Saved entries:
───
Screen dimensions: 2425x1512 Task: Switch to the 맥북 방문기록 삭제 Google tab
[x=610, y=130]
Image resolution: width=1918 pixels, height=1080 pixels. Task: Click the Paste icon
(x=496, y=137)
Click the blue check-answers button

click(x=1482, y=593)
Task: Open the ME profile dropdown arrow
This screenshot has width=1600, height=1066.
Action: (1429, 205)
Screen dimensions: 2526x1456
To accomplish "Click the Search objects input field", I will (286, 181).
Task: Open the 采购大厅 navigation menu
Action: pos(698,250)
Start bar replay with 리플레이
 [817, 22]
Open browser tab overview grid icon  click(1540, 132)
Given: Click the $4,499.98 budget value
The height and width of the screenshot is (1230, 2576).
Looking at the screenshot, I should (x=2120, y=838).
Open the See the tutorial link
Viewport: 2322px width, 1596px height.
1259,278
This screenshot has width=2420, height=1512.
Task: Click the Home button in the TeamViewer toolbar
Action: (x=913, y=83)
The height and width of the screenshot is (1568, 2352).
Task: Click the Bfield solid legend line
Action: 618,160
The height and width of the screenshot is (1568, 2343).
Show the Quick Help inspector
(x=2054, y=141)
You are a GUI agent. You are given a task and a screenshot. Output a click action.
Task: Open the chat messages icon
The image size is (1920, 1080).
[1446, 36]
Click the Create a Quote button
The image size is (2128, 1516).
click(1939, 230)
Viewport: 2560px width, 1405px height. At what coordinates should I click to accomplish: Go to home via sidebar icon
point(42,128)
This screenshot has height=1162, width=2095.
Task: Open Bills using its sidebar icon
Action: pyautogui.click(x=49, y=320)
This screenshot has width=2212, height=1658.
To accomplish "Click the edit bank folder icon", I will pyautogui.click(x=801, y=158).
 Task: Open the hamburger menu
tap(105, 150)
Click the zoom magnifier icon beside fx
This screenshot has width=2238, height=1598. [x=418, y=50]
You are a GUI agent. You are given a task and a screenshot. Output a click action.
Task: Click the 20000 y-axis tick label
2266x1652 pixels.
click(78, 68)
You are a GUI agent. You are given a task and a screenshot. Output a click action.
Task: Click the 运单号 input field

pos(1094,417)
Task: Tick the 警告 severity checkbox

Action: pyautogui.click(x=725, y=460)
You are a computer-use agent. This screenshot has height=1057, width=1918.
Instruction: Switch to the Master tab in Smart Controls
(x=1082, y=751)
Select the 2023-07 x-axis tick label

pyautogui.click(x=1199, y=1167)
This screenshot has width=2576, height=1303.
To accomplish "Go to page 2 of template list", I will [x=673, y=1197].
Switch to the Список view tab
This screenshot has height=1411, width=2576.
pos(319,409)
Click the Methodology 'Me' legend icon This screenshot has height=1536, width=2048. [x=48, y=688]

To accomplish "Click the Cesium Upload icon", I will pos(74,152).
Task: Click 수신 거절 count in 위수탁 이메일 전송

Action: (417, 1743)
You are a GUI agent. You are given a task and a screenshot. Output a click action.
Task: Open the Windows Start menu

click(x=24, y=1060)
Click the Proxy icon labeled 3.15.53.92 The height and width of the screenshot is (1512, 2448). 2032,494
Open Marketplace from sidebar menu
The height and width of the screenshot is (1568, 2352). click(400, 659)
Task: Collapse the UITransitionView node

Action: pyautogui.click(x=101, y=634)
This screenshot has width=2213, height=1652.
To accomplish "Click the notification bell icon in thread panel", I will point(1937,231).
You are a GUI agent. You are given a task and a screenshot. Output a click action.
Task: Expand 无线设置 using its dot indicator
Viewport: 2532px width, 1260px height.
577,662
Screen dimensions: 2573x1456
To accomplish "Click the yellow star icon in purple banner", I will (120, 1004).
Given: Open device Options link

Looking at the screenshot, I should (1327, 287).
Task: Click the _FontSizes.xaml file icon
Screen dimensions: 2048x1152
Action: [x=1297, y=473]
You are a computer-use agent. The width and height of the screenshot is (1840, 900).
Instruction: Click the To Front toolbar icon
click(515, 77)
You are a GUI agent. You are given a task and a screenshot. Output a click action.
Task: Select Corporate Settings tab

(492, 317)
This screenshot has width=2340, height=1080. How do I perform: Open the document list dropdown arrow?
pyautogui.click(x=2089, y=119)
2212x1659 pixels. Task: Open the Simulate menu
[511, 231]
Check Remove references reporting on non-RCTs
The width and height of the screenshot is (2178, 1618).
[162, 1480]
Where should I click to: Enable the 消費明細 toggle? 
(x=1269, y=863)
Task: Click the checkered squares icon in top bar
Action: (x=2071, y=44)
───
YOUR OBJECTIVE: Set down all of the data above again, exactly.

RESULT FOR THIS TASK:
Screen dimensions: 2425x1512 Task: Switch to the 맥북 방문기록 삭제 Google tab
[x=610, y=130]
Image resolution: width=1918 pixels, height=1080 pixels. Task: Click the Paste icon
(x=496, y=137)
Click the blue check-answers button

click(x=1482, y=593)
Task: Open the ME profile dropdown arrow
This screenshot has width=1600, height=1066.
Action: (1429, 205)
Screen dimensions: 2526x1456
To accomplish "Click the Search objects input field", I will (286, 181).
Task: Open the 采购大厅 navigation menu
Action: pos(698,250)
Start bar replay with 리플레이
 [817, 22]
Open browser tab overview grid icon  click(1540, 132)
Given: Click the $4,499.98 budget value
The height and width of the screenshot is (1230, 2576).
Looking at the screenshot, I should (x=2120, y=838).
Open the See the tutorial link
Viewport: 2322px width, 1596px height.
1259,278
This screenshot has width=2420, height=1512.
Task: Click the Home button in the TeamViewer toolbar
Action: (x=913, y=83)
The height and width of the screenshot is (1568, 2352).
Task: Click the Bfield solid legend line
Action: 618,160
The height and width of the screenshot is (1568, 2343).
Show the Quick Help inspector
(x=2054, y=141)
You are a GUI agent. You are given a task and a screenshot. Output a click action.
Task: Open the chat messages icon
The image size is (1920, 1080).
[1446, 36]
Click the Create a Quote button
The image size is (2128, 1516).
click(1939, 230)
Viewport: 2560px width, 1405px height. At what coordinates should I click to accomplish: Go to home via sidebar icon
point(42,128)
This screenshot has height=1162, width=2095.
Task: Open Bills using its sidebar icon
Action: pyautogui.click(x=49, y=320)
This screenshot has width=2212, height=1658.
To accomplish "Click the edit bank folder icon", I will pyautogui.click(x=801, y=158).
 Task: Open the hamburger menu
tap(105, 150)
Click the zoom magnifier icon beside fx
This screenshot has width=2238, height=1598. [x=418, y=50]
You are a GUI agent. You are given a task and a screenshot. Output a click action.
Task: Click the 20000 y-axis tick label
2266x1652 pixels.
click(78, 68)
You are a GUI agent. You are given a task and a screenshot. Output a click action.
Task: Click the 运单号 input field

pos(1094,417)
Task: Tick the 警告 severity checkbox

Action: pyautogui.click(x=725, y=460)
You are a computer-use agent. This screenshot has height=1057, width=1918.
Instruction: Switch to the Master tab in Smart Controls
(x=1082, y=751)
Select the 2023-07 x-axis tick label

pyautogui.click(x=1199, y=1167)
This screenshot has width=2576, height=1303.
To accomplish "Go to page 2 of template list", I will [x=673, y=1197].
Switch to the Список view tab
This screenshot has height=1411, width=2576.
pos(319,409)
Click the Methodology 'Me' legend icon This screenshot has height=1536, width=2048. [x=48, y=688]

To accomplish "Click the Cesium Upload icon", I will pos(74,152).
Task: Click 수신 거절 count in 위수탁 이메일 전송

Action: (417, 1743)
You are a GUI agent. You are given a task and a screenshot. Output a click action.
Task: Open the Windows Start menu

click(x=24, y=1060)
Click the Proxy icon labeled 3.15.53.92 The height and width of the screenshot is (1512, 2448). 2032,494
Open Marketplace from sidebar menu
The height and width of the screenshot is (1568, 2352). click(400, 659)
Task: Collapse the UITransitionView node

Action: pyautogui.click(x=101, y=634)
This screenshot has width=2213, height=1652.
To accomplish "Click the notification bell icon in thread panel", I will point(1937,231).
You are a GUI agent. You are given a task and a screenshot. Output a click action.
Task: Expand 无线设置 using its dot indicator
Viewport: 2532px width, 1260px height.
577,662
Screen dimensions: 2573x1456
To accomplish "Click the yellow star icon in purple banner", I will (120, 1004).
Given: Open device Options link

Looking at the screenshot, I should (1327, 287).
Task: Click the _FontSizes.xaml file icon
Screen dimensions: 2048x1152
Action: [x=1297, y=473]
You are a computer-use agent. The width and height of the screenshot is (1840, 900).
Instruction: Click the To Front toolbar icon
click(515, 77)
You are a GUI agent. You are given a task and a screenshot. Output a click action.
Task: Select Corporate Settings tab

(492, 317)
This screenshot has width=2340, height=1080. How do I perform: Open the document list dropdown arrow?
pyautogui.click(x=2089, y=119)
2212x1659 pixels. Task: Open the Simulate menu
[511, 231]
Check Remove references reporting on non-RCTs
The width and height of the screenshot is (2178, 1618).
[162, 1480]
Where should I click to: Enable the 消費明細 toggle? 
(x=1269, y=863)
Task: Click the checkered squares icon in top bar
Action: (x=2071, y=44)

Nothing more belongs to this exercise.